(Material for this task)
☆ ☆ ☆
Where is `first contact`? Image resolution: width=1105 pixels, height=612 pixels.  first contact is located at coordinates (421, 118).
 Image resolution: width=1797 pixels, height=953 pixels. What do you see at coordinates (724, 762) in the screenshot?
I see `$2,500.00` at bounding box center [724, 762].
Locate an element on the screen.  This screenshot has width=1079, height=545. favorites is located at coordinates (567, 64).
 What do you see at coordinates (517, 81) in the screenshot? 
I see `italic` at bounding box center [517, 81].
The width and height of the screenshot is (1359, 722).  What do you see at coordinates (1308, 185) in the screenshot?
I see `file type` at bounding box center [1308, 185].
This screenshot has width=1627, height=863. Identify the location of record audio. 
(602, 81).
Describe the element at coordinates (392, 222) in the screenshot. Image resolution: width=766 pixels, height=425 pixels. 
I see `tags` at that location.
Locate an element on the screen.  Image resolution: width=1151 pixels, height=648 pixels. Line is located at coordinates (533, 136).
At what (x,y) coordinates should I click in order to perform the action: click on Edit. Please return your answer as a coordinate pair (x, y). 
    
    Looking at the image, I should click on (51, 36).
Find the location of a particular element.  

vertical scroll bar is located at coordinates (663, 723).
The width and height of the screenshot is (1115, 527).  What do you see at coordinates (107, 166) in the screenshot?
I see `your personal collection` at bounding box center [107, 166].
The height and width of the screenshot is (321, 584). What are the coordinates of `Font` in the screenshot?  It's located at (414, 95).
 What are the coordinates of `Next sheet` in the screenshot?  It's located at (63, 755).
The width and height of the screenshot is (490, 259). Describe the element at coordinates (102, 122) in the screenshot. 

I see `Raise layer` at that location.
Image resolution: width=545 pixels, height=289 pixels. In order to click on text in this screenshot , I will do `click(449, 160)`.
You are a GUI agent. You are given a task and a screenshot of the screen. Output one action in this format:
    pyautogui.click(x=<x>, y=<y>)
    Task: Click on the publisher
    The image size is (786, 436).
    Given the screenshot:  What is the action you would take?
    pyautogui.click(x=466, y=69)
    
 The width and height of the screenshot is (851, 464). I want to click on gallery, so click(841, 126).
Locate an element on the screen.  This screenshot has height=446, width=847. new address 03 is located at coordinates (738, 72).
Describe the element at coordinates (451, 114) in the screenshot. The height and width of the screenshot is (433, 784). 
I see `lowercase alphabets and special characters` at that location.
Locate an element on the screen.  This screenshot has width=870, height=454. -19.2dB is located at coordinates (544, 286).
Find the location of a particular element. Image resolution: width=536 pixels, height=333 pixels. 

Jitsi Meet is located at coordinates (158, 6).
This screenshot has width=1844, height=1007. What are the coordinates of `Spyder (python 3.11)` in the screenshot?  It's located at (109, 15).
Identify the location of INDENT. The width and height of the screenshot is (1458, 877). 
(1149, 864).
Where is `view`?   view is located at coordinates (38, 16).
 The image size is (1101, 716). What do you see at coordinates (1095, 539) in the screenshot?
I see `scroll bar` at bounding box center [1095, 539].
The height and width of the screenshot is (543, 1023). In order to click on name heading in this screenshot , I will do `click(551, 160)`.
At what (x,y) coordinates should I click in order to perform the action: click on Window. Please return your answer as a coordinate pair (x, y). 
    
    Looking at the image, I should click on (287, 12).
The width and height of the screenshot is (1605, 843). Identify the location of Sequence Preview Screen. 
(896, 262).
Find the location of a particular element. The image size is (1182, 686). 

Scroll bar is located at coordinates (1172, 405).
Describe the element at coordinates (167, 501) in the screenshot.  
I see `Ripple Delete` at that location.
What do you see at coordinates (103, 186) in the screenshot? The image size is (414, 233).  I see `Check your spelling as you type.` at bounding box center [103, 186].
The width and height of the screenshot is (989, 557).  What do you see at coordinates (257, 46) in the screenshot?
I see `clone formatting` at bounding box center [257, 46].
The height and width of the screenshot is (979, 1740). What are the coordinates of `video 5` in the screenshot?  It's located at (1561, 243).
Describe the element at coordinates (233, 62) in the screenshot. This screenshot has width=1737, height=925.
☆ ☆ ☆
(Given instruction) Please print the listing above line for line, with no changes.

(Task solution)
Where is `first contact`? Image resolution: width=1105 pixels, height=612 pixels.  first contact is located at coordinates (421, 118).
 Image resolution: width=1797 pixels, height=953 pixels. What do you see at coordinates (724, 762) in the screenshot?
I see `$2,500.00` at bounding box center [724, 762].
Locate an element on the screen.  This screenshot has width=1079, height=545. favorites is located at coordinates (567, 64).
 What do you see at coordinates (517, 81) in the screenshot? 
I see `italic` at bounding box center [517, 81].
The width and height of the screenshot is (1359, 722).  What do you see at coordinates (1308, 185) in the screenshot?
I see `file type` at bounding box center [1308, 185].
This screenshot has width=1627, height=863. Identify the location of record audio. 
(602, 81).
Describe the element at coordinates (392, 222) in the screenshot. Image resolution: width=766 pixels, height=425 pixels. 
I see `tags` at that location.
Locate an element on the screen.  Image resolution: width=1151 pixels, height=648 pixels. Line is located at coordinates (533, 136).
At what (x,y) coordinates should I click in order to perform the action: click on Edit. Please return your answer as a coordinate pair (x, y). 
    
    Looking at the image, I should click on (51, 36).
Find the location of a particular element.  

vertical scroll bar is located at coordinates (663, 723).
The width and height of the screenshot is (1115, 527).  What do you see at coordinates (107, 166) in the screenshot?
I see `your personal collection` at bounding box center [107, 166].
The height and width of the screenshot is (321, 584). What are the coordinates of `Font` in the screenshot?  It's located at (414, 95).
 What are the coordinates of `Next sheet` in the screenshot?  It's located at (63, 755).
The width and height of the screenshot is (490, 259). Describe the element at coordinates (102, 122) in the screenshot. 

I see `Raise layer` at that location.
Image resolution: width=545 pixels, height=289 pixels. In order to click on text in this screenshot , I will do `click(449, 160)`.
You are a GUI agent. You are given a task and a screenshot of the screen. Output one action in this format:
    pyautogui.click(x=<x>, y=<y>)
    Task: Click on the publisher
    The image size is (786, 436).
    Given the screenshot:  What is the action you would take?
    pyautogui.click(x=466, y=69)
    
 The width and height of the screenshot is (851, 464). I want to click on gallery, so click(841, 126).
Locate an element on the screen.  This screenshot has height=446, width=847. new address 03 is located at coordinates (738, 72).
Describe the element at coordinates (451, 114) in the screenshot. The height and width of the screenshot is (433, 784). 
I see `lowercase alphabets and special characters` at that location.
Locate an element on the screen.  This screenshot has width=870, height=454. -19.2dB is located at coordinates (544, 286).
Find the location of a particular element. Image resolution: width=536 pixels, height=333 pixels. 

Jitsi Meet is located at coordinates (158, 6).
This screenshot has width=1844, height=1007. What are the coordinates of `Spyder (python 3.11)` in the screenshot?  It's located at (109, 15).
Identify the location of INDENT. The width and height of the screenshot is (1458, 877). 
(1149, 864).
Where is `view`?   view is located at coordinates (38, 16).
 The image size is (1101, 716). What do you see at coordinates (1095, 539) in the screenshot?
I see `scroll bar` at bounding box center [1095, 539].
The height and width of the screenshot is (543, 1023). In order to click on name heading in this screenshot , I will do `click(551, 160)`.
At what (x,y) coordinates should I click in order to perform the action: click on Window. Please return your answer as a coordinate pair (x, y). 
    
    Looking at the image, I should click on (287, 12).
The width and height of the screenshot is (1605, 843). Identify the location of Sequence Preview Screen. 
(896, 262).
Find the location of a particular element. The image size is (1182, 686). 

Scroll bar is located at coordinates (1172, 405).
Describe the element at coordinates (167, 501) in the screenshot.  
I see `Ripple Delete` at that location.
What do you see at coordinates (103, 186) in the screenshot? The image size is (414, 233).  I see `Check your spelling as you type.` at bounding box center [103, 186].
The width and height of the screenshot is (989, 557).  What do you see at coordinates (257, 46) in the screenshot?
I see `clone formatting` at bounding box center [257, 46].
The height and width of the screenshot is (979, 1740). What are the coordinates of `video 5` in the screenshot?  It's located at (1561, 243).
Describe the element at coordinates (233, 62) in the screenshot. This screenshot has width=1737, height=925.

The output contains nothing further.